Prediction models are valuable tools that estimate the likelihood of future outcomes or events based on available data. These models serve diverse purposes in healthcare, clinical care and population health. Clinical risk prediction models assess individual patient risk and support treatment decisions, often relying on data from electronic patient records (e.g., blood pressure, bloodwork, genetic markers) [3]. On the other hand, population risk algorithms predict disease incidence, evaluate the impact of risk factors, and inform population health interventions directed at groups of people versus at the individual level [4]. The accuracy and reliability of a prediction model largely depends on the quality and representativeness of the data, which can be influenced by the presence of missing data and the methods used to address it [5]. Existing prediction model reporting guidelines, such as the transparent reporting of a multivariable prediction model for individual prognosis or diagnosis (TRIPOD), recommend reporting on missingness in development and validation datasets and how missing data were addressed [6]. Despite these recommendations, the reporting and handling of missing data in prediction models is often inadequate [7,8,9].
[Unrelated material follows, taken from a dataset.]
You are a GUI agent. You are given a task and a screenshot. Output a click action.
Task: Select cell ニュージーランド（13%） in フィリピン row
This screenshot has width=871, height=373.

Although there is existing literature on imputation methods in the context of survey data, there is a notable gap in our understanding regarding the impact of missing data for prediction models based on population surveys. Therefore, the objective of this study is to compare four common imputation methods, including complete case, mode imputation, single imputation, and multiple imputation, for handling missing values. This comparison aims to assess the effects of each imputation technique on model estimates and evaluate their impact on model performance.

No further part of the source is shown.